Threads like this just make me wonder when the gotcha screenshots are going to appear on twitter.

BozoBahHumbugScroogesItUp · 20/12/2019 11:46

My dd has been choosing what she wears since she was about 15 months old. She loved dresses etc when she was younger. When she reached about 10 she stopped wanting them for anything other than holidays. Now at 11 it’s all Adidas and Nike etc.

I’m struggling to understand how your child can reach 9 before expressing an opinion and then you want to invalidate it. I know a lot of children don’t care what they wear when younger but your dd is 9. That’s pretty old imo.

koshkat · 20/12/2019 11:47

Why are jeans and football shirts classed as 'girl's' clothes? How bloody silly OP.

MoreSexPleaseImBritish · 20/12/2019 11:48

You really need to let this go.
At 9 your daughter is finding out who she is and she needs you to be ok with that and support her.
My 10 year old wears some crazy things, normally quite casual (dark trousers and plain jumpers) but then she will wear an off the wall head band or leopard print from head to toe. I love that she marches to her own drum rather than give in to peer pressure.
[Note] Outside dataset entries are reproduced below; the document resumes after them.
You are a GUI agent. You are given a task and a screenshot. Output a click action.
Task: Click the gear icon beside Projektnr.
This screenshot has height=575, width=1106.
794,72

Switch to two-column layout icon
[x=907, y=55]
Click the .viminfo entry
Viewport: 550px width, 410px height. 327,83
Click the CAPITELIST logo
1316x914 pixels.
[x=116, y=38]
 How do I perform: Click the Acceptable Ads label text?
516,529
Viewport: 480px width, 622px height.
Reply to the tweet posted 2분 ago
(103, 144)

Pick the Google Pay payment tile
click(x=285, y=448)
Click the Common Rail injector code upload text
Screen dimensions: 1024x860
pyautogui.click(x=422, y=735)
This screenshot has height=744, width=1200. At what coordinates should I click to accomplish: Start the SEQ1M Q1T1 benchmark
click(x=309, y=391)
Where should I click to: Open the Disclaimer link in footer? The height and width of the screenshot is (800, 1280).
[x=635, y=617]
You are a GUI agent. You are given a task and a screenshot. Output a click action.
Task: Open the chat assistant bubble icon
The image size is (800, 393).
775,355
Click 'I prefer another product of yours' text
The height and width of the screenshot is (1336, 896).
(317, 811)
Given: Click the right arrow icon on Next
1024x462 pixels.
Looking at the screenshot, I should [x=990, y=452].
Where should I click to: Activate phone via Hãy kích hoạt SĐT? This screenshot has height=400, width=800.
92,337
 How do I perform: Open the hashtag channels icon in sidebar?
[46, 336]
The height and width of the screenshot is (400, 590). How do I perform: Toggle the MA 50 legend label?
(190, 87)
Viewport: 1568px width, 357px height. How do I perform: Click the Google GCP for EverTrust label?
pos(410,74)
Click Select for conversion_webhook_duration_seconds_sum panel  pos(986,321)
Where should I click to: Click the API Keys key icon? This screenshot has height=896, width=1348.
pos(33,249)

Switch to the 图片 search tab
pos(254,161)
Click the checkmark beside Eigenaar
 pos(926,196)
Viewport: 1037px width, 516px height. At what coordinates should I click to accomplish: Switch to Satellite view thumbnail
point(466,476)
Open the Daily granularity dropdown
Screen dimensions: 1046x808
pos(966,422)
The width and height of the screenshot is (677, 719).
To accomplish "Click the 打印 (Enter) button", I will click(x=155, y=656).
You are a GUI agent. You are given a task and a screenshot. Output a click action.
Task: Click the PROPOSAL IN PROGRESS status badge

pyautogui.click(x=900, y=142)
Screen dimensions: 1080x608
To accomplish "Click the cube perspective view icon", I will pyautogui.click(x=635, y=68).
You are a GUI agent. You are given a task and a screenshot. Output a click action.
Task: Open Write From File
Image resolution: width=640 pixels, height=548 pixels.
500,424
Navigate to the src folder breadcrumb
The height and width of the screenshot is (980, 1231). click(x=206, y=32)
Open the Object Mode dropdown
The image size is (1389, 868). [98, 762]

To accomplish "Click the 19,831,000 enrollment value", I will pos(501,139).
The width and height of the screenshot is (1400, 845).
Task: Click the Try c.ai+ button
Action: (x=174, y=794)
I understand wanting a child to be smart for a formal occasion (wedding, funeral etc) but a party is the greatest opportunity to express who you are.

Let her become her, she will thank you for it when she is older. And you will be grateful when she feels she can trust you with helping her to find her way through the bigger and scarier self realisations.

bananaskinsnomnom · 20/12/2019 11:49

I was a total tomboy at that age until about 14 when I started wearing more “fitted” “shapely” and I suppose more typical girly clothes.

I was most comfortable in baggy jeans, chunky trainers, hoodies, t shorts. Adidas trousers, big puffy body warmer and my Nike air maxes was my outfit of choice.

I still very much saw myself as a girl. Just hated stereotypical girly clothes. As I got older, that changed.

Maybe have a clothes sort out with her. Slouchy “boys” stuff is clearly what she likes and can still be perfectly decent.